Neues Seelsorge-Angebot Bistum Speyer geht auf Homosexuelle zu

Das Bistum Speyer will gegen die Diskriminierung von Homosexuellen in der Diözese vorgehen. Dafür hat das Bistum jetzt zwei Seelsorger bestimmt, die Schwulen und Lesben Gesprächspartner sein sollen.

Damit folgt das Bistum Speyer dem Beispiel anderer Diözesen, wie beispielsweise Freiburg. Schwule oder lesbische Mitarbeiter der Kirche, aber auch Gemeindemitglieder und Menschen anderer Konfessionen können sich an die beiden Pastoral-Referenten wenden. Auch für Angehörige von Homosexuellen gilt das Gesprächsangebot. Ziel sei es, Vorurteile abzubauen, so der zuständige Männerseelsorger im Bistum. Bischof Karl-Heinz Wiesemann habe diesen Dialog nun offiziell eingefordert. Es werde der Würde des Menschen nicht gerecht, wenn man ihn auf seine sexuelle Orientierung reduziert, so Wiesemann.

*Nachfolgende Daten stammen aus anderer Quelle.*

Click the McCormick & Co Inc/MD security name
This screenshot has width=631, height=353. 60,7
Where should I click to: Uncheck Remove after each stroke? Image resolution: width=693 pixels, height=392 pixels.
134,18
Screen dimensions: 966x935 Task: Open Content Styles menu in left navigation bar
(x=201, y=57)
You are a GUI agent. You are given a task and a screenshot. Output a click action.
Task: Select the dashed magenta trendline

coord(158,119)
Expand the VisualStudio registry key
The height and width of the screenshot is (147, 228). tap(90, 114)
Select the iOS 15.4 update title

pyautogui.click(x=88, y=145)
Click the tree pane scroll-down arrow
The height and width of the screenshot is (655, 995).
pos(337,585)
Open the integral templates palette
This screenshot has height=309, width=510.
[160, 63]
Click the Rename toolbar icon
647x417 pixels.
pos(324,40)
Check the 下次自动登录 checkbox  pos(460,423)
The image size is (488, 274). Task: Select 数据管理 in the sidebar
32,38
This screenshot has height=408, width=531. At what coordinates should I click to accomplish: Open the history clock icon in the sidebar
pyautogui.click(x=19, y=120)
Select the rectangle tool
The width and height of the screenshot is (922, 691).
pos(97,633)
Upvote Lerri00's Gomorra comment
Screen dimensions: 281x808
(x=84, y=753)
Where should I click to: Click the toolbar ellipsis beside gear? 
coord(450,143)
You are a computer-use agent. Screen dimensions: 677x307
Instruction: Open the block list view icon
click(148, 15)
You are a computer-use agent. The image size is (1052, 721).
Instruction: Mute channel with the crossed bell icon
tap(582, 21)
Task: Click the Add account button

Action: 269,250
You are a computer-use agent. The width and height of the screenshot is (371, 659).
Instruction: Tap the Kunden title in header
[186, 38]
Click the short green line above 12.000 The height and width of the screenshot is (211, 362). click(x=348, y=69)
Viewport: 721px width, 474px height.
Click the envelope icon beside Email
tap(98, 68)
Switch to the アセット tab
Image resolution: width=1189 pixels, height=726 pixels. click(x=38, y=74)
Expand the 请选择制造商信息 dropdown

Viele gläubige Homosexuelle haben sich bisher versteckt

"Wir wissen dass viele Homosexuelle leidvolle Erfahrungen mit der Kirche gemacht haben", sagt Axel Ochsenreither, Referent für Männerseelsorge im Bistum Speyer. Viele hätten Verletzungen und Zurückweisungen erlebt. Ochsenreither sagt, dass auch in den vergangenen Jahren ab und zu schwule Männer zu ihm kamen, um sich Rat zu holen. Genauso geht es Frauenseelsorgerin Monika Kreiner. Auch wenn es im Bistum bislang kein offizielles Gesprächsangebot für Homosexuelle gab, seien ihr lesbische Frauen und Paare bekannt. So befürchten manche von ihnen, sich verstecken zu müssen, weil sie im kirchlichen Dienst sind. Monika Kreiner und Axel Ochsenreither hoffen, dass sich das nun ändert.

Der Speyerer Dom  (Foto: Tourist-Information Speyer)
Flyer in den Speyerer Kirchen fordern Lesben und Schwule auf, mit den Seelsorgern ins Gespräch zu kommen Tourist-Information Speyer

Forderung von Papst Franziskus

Andere Bistümer haben die Aufforderung von Papst Franziskus schon früher umgesetzt. Dieser hatte schon 2016 dazu aufgerufen, Homosexuelle würde- und respektvoll zu behandeln. Weltweit ist diese Forderung aber keineswegs Konsens. So hatte Ende 2017 ein Bistum in den USA Schlagzeilen gemacht, weil es Homosexuelle über den Tod hinaus diskriminierte und ihnen die Beerdigung verweigern wollte.

Ein wichtiges Signal

In Deutschland gab es bisher eine Initiative von schwulen und lesbischen Katholiken, aber keine von kirchlicher Seite. Deswegen sei das Signal von Bischof Wiesemann nicht zu unterschätzen, sagt Axel Ochsenreither. "Es ändert was. Damit sei eine gewisse Autorität und Legitimierung verbunden."